Critics have said the updated logo is generic, with some saying it looks like a logo created by a first-year design student,” Advertising Age reports. At the very least, it seems to lack the Italian paisan look and feel of the old one.

Maybe the new logo will work with consumers, and maybe it won’t. But given recent history of logo changes, the odds are against it.

  • Kraft – In 2009, Kraft walked away from a well-known and well-liked logo in favor of one with the company’s full, official name. It told millions of consumers who already thought Kraft foods tasted good that  they were “delicious” – in contrasting red type. When the company later split up into Kraft Food Group and Mondelez, Kraft went back to a slightly freshened version of the old logo.
  • Tropicana – With their straw-stuck-into-an-orange visual, Tropicana had a great piece of nonverbal communication going – until 2009, when the same genius who’d messed with Pepsi’s logo the year before came up with less communicative and evocative Tropicana packaging. After what Ad Age calls a “public relations fiasco” and a 20 percent sales drop in just two months, they went back to the old design.
  • Pepsi – In 2008, as a result of a 27-page document titled “Breathtaking,” in which Peter Arnell theorized that changing the Pepsi logo’s white band from a wave to a smile-like shape would create a gravitational pull in supermarket soda aisles, Pepsi changed its logo. They also added a grin for Diet Pepsi and a laugh for Pepsi Max. The smile survived, but the grin and laugh were scrapped.
  • JCPenney – When he was destroying store brands, price promotions and everything else loyal JCPenney shoppers liked about the store, then-CEO Ron Johnson had a new logo created to rub it in. One year, a 25 percent sales drop and a $985 million loss later, Johnson was gone, the store brands and price promotions were back. To make sure the customers they had left got the message, so was the old logo.
  • Arby’s – In honor of their 50th anniversary, Arby’s made the ten-gallon hat in their logo 3D and abandoned their Western-style font for something that looks like lower-case Helvetica. What CMO Russ Klein called “small but significant changes,” such as “the lowercase font and the apostrophe slicer icon…that communicate our point of differentiation, that we freshly slice meats daily in our restaurants” were supposed to “contemporize the look without losing what our most devoted customers love—namely the hat.” But customers and design critics alike hated it. Among the thousands of outraged comments were: “It could as well be a logo for an auto parts company,” “It makes the GAP logo look like the Sistine Chapel,” [see below] and “the Pontiac Aztek of logos.”
  • The GAP – In 2008, North America president Marka Hansen and design agency Laird & Partners started developing a replacement for their 20-year-old logo. When the new logo rolled out in 2010, it inspired an “I think the new GAP logo sucks” Facebook page with thousands of comments, a Twitter account supposedly from the new logo itself tweeting how ugly it felt, and a design-a-new-GAP-logo contest, most of the entries for which used a four-letter word that rhymes with “GAP.” The new logo took two years to develop. It was scrapped within one week.

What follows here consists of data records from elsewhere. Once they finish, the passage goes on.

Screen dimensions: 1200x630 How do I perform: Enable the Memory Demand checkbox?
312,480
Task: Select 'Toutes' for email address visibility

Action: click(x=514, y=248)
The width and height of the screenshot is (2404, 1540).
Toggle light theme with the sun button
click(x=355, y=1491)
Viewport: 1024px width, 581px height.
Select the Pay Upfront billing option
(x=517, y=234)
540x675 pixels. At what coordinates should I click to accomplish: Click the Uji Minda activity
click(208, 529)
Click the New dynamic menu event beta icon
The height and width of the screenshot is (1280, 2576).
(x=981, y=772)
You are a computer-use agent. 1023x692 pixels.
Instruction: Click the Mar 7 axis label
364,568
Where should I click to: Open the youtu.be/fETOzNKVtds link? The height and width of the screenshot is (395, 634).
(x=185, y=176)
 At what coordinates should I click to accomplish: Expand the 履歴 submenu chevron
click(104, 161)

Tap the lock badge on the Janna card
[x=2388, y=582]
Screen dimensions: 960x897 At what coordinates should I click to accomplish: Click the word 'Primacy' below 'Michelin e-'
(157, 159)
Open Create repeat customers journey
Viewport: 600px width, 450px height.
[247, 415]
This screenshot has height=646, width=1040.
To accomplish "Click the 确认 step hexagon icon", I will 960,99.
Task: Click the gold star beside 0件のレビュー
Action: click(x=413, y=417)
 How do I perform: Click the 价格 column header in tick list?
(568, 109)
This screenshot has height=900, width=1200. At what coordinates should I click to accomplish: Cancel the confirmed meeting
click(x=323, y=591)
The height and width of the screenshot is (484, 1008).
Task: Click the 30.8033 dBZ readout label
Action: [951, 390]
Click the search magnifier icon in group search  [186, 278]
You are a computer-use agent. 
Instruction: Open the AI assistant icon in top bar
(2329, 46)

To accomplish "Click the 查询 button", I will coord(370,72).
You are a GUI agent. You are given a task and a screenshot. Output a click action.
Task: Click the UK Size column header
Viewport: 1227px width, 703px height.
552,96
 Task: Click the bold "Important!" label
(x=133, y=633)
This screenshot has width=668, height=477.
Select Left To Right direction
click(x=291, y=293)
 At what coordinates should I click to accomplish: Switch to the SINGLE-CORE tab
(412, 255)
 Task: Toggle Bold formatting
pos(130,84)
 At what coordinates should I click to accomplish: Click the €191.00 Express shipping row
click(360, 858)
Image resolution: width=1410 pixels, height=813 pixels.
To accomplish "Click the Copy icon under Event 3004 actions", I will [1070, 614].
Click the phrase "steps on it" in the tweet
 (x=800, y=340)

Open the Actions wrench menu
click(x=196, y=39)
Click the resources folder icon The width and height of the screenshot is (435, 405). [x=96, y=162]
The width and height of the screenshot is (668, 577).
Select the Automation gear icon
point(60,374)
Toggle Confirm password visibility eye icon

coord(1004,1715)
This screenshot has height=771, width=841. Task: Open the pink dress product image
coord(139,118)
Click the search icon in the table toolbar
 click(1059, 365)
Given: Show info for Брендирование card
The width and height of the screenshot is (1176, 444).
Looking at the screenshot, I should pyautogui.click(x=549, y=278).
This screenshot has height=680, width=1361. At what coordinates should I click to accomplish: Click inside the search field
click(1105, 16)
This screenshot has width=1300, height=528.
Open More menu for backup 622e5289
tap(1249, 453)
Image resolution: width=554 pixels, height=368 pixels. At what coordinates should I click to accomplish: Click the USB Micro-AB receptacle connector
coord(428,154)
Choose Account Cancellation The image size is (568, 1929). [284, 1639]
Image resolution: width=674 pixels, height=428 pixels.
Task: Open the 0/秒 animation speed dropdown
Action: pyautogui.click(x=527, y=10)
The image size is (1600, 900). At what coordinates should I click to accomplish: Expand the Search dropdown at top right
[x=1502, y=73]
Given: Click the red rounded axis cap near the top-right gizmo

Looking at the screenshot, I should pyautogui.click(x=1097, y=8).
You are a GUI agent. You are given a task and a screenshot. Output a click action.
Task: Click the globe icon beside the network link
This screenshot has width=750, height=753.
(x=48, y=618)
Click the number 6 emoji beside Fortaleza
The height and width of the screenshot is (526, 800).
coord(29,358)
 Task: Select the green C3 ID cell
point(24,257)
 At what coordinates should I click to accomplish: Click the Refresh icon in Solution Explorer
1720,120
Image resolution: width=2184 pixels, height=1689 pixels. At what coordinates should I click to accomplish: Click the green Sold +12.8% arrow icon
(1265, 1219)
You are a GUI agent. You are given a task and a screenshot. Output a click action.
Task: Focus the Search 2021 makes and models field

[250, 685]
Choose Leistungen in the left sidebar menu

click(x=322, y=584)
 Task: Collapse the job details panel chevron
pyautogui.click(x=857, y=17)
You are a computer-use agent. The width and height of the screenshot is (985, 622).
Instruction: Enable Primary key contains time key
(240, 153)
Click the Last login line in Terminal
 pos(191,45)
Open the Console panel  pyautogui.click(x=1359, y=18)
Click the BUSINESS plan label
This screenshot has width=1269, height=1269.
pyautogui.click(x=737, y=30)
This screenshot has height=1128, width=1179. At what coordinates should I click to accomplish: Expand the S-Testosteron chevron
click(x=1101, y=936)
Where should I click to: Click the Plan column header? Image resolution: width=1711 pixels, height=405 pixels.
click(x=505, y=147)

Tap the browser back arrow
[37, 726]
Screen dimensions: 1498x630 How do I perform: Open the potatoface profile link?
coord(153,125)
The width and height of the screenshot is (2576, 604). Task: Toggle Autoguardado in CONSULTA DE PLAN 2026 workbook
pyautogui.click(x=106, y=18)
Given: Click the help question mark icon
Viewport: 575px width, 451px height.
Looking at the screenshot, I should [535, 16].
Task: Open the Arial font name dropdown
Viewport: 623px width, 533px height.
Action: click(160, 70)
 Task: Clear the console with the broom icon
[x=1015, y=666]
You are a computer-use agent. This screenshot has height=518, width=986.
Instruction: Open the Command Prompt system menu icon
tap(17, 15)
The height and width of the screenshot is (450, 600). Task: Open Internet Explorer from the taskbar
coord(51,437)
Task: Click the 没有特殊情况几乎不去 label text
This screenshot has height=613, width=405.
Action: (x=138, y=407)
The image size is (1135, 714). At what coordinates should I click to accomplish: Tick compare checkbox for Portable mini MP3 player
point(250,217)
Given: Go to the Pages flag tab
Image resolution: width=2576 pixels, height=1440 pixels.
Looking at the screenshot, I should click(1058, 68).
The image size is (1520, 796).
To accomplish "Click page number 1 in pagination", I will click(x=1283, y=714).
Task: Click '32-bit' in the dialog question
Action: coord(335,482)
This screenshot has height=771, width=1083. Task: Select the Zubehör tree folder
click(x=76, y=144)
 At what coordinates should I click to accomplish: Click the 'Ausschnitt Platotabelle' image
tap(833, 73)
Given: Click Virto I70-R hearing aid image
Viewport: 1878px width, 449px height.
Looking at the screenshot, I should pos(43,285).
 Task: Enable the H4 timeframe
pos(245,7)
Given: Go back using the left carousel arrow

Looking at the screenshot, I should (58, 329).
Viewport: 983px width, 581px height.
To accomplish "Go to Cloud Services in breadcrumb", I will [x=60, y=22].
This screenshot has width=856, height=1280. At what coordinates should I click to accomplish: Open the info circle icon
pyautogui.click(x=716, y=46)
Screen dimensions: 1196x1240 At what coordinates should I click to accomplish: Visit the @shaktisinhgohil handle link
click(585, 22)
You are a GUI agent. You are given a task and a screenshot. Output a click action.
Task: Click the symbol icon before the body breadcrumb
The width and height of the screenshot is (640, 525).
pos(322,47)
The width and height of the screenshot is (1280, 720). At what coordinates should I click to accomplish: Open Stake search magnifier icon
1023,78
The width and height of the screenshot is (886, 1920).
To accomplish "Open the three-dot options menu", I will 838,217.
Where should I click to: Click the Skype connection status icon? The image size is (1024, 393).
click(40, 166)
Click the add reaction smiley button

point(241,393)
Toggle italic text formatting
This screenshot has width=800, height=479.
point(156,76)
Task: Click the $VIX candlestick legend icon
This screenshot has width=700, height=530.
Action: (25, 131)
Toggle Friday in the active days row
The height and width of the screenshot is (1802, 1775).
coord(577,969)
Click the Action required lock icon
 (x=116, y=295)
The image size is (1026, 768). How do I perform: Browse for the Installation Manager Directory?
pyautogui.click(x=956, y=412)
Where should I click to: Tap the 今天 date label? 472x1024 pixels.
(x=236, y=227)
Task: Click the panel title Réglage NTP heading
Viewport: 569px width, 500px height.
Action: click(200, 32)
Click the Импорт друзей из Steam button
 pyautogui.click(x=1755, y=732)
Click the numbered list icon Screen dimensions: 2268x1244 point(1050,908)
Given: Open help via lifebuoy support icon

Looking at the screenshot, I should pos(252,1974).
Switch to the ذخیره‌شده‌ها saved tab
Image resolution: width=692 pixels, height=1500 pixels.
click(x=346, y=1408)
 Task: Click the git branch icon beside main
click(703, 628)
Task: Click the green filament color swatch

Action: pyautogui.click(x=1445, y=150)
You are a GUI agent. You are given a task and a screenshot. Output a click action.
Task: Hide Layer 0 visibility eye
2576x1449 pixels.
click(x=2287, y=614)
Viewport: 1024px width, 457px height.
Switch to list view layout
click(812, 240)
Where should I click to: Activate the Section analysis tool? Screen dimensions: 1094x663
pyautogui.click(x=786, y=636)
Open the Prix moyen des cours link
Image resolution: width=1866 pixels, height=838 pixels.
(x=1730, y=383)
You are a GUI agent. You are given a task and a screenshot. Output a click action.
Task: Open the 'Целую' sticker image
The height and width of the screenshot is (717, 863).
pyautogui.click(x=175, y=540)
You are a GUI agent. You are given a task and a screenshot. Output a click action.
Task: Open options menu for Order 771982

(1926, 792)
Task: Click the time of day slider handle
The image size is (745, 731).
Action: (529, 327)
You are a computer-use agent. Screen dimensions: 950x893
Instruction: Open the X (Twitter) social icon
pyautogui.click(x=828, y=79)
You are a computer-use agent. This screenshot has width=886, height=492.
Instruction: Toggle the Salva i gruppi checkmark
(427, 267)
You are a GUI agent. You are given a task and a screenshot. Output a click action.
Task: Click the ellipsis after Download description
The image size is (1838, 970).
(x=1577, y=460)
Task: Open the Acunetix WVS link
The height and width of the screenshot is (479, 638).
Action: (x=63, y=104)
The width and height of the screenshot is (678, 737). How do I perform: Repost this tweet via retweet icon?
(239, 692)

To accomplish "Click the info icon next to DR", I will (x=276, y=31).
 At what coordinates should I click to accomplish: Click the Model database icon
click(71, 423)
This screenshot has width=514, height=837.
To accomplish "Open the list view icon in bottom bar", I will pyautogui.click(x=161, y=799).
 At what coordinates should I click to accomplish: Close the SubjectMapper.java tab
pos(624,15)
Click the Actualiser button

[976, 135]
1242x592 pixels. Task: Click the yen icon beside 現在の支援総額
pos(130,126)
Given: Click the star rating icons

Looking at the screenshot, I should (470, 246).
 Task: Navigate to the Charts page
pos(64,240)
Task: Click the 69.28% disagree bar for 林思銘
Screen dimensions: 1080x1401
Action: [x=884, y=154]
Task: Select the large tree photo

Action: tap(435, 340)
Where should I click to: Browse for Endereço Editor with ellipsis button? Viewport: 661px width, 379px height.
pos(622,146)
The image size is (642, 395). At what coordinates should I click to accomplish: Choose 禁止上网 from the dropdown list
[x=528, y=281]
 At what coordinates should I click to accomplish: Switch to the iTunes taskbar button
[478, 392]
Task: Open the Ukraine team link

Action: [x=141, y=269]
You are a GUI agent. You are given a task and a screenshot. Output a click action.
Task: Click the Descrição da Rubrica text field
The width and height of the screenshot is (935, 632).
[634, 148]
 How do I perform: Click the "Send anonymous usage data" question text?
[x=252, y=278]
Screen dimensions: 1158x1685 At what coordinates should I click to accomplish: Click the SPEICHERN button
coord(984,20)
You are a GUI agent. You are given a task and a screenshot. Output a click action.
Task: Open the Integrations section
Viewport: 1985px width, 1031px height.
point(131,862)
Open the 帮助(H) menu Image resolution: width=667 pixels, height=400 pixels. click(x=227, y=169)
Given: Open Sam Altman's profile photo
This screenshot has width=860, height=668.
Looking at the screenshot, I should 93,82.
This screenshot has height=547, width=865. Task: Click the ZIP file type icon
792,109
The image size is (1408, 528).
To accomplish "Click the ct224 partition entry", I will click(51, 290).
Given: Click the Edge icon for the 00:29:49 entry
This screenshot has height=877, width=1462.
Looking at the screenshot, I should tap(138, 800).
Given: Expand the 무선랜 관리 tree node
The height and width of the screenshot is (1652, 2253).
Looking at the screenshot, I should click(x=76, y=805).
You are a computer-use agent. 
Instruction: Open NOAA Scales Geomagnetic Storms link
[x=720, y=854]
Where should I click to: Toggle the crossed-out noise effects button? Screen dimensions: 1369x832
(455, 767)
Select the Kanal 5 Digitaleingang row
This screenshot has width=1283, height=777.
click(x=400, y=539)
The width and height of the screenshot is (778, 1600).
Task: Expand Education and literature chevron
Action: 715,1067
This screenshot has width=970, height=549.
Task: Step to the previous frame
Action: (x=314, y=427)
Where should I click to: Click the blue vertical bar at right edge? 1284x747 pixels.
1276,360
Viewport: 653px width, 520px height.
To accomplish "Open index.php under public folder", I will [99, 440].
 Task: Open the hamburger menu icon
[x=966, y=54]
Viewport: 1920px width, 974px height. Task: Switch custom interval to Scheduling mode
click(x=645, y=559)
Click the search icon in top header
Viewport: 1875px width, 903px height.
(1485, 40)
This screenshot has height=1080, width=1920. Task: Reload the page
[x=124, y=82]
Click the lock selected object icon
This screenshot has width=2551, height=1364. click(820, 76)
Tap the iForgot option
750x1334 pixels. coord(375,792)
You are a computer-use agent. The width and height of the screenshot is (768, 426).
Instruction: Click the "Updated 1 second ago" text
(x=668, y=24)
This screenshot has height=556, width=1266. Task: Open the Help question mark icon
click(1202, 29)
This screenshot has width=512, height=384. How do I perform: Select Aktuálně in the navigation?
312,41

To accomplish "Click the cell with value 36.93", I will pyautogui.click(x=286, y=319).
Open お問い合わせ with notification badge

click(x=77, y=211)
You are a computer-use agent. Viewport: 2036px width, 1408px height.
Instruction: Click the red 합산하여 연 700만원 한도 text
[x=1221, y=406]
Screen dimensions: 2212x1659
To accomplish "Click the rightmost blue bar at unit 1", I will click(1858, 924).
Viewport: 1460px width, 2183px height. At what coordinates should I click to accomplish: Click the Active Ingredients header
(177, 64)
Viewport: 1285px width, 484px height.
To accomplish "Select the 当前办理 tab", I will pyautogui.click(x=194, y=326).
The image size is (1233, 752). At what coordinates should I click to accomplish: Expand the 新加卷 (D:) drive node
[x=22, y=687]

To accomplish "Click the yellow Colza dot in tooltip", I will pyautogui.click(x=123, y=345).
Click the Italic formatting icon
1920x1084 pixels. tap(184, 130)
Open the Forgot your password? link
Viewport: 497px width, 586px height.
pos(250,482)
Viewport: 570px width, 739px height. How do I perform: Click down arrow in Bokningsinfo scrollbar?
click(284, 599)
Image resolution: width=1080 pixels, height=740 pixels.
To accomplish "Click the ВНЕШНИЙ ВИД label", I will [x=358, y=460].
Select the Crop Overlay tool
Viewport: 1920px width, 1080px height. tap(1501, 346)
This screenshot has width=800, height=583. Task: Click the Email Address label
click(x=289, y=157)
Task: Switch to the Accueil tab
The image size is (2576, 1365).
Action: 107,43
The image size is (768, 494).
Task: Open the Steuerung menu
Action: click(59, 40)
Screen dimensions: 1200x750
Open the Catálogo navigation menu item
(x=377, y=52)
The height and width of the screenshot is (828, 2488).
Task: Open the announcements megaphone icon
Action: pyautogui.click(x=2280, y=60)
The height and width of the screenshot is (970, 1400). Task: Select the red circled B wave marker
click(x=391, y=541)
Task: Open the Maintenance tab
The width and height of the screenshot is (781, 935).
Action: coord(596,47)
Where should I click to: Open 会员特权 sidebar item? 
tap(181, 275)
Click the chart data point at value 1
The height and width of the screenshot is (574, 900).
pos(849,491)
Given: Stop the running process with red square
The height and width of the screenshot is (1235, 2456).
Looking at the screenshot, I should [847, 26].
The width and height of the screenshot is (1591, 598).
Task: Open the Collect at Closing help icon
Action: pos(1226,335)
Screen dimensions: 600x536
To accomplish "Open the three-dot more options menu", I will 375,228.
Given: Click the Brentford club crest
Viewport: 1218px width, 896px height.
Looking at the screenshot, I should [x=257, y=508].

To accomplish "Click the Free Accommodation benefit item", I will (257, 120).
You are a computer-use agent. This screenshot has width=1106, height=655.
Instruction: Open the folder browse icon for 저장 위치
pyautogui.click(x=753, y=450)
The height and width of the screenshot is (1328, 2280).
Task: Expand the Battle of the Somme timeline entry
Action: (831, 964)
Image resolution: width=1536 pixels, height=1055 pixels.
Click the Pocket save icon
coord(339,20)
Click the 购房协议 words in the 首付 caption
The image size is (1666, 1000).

Think and ask before you change

Sometimes brands change logos because management becomes bored with them. The problem is, management sees and thinks about their logo far more, and far more often, than consumers do. More often than not, customers aren’t bored with the logo and still like it.

Sometimes they change because of esoteric changes in the company’s name, ownership or structure. That has nothing to do with the taste of Kraft American singles, and while these changes may be important inside corporate headquarters, out there in the supermarkets, shoppers couldn’t care less.

Whatever the brands above were thinking of, it wasn’t their customers.

After The GAP pulled the plug on its one-week-old logo, Hansen posted, “Now, given the passionate outpouring from customers that followed, we’ve decided to engage in the dialogue, take their feedback on board and work together as we move ahead.”

If she’d thought to “engage in the dialogue, take their feedback on board and work together as we move ahead” before the logo change, maybe she wouldn’t have had to eat two years’ development work and who knows how many dollars’ worth of changing the changes afterwards.